In pretty much every EV I’ve owned, none of these have been true except maybe #1, and that is pretty sad to say that the only thing that hasn’t happened is my entire cars wheels locking up on the highway (and yet still this is reported happening for many EV brands, Tesla, Audi, and Porsche at least come to mind where I’ve read stories).

It’s insane to me that it’s even possible for the cars computers rebooting to entail AC shutting down, not being able to see your speed, etc. If this EVER happens, the entire vehicle line should legally require a recall until it’s guaranteed this won’t happen. We have ways of guaranteeing computer systems don’t fail like this to extremely high probability — car companies only don’t do it because it’s expensive and more complex than just throwing all the same crappy software into one single system rather than designing multiple isolated fault tolerant systems.

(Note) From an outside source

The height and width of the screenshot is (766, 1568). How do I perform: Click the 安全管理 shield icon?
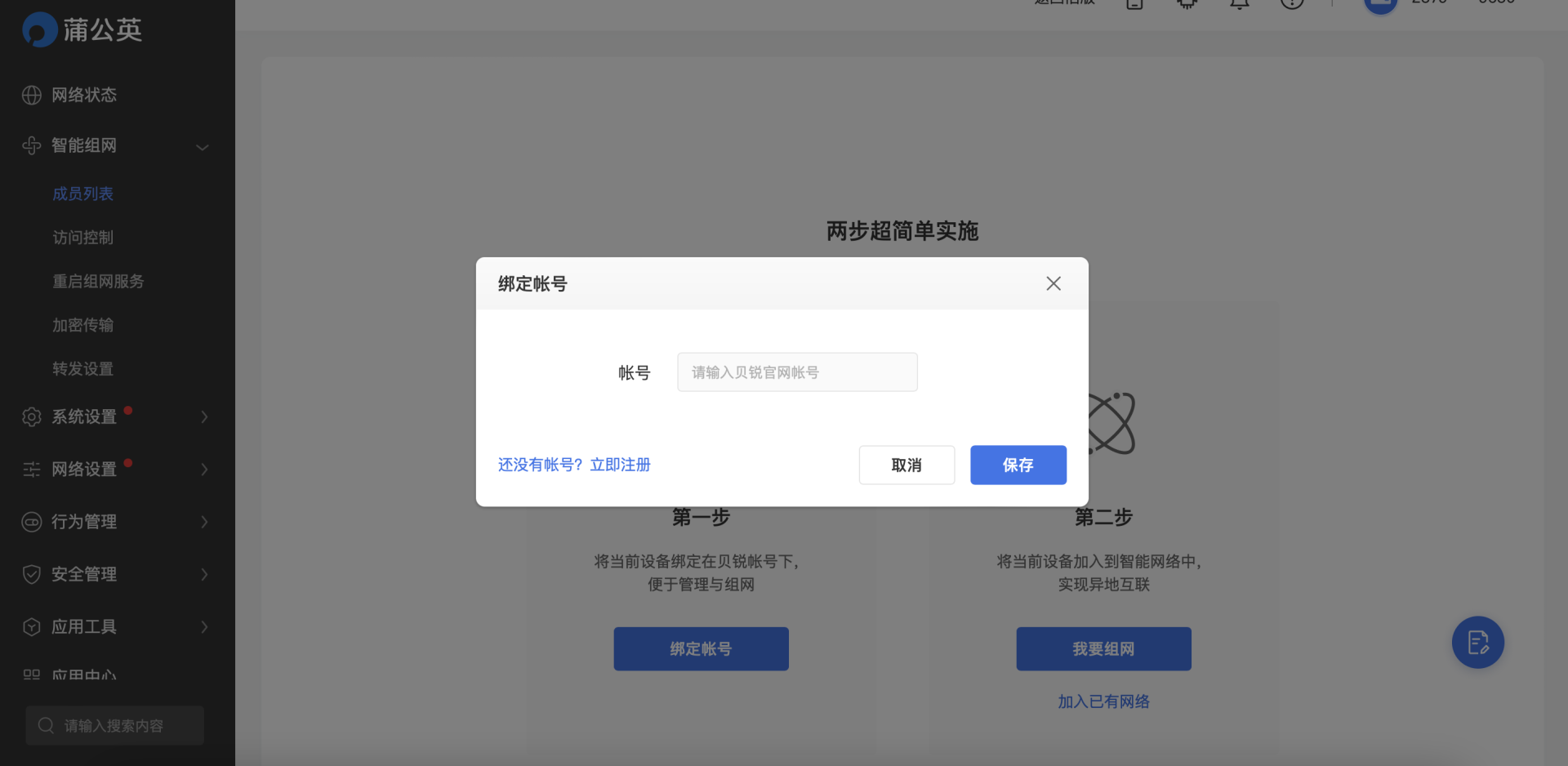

Less horrible but still shockingly bad regression is how almost all modern cars AC is controlled through an often laggy computer system (not to mention the almost universally despised move of AC controls to touch screens, instead of physical controls). Maybe not so laggy on Tesla, but in my experience both BMW and Audi have AC control touch screens which sometimes respond but occasionally can have 1-10 second random lags before anything responds. Presumably due to garbage collector lag or something. But this is also a mild safety issue since the lack of predictable behavior from common controls makes it very distracting when trying to so something so common and simple as adjusting the temperature that should just be as simple as a simple physical button or knob.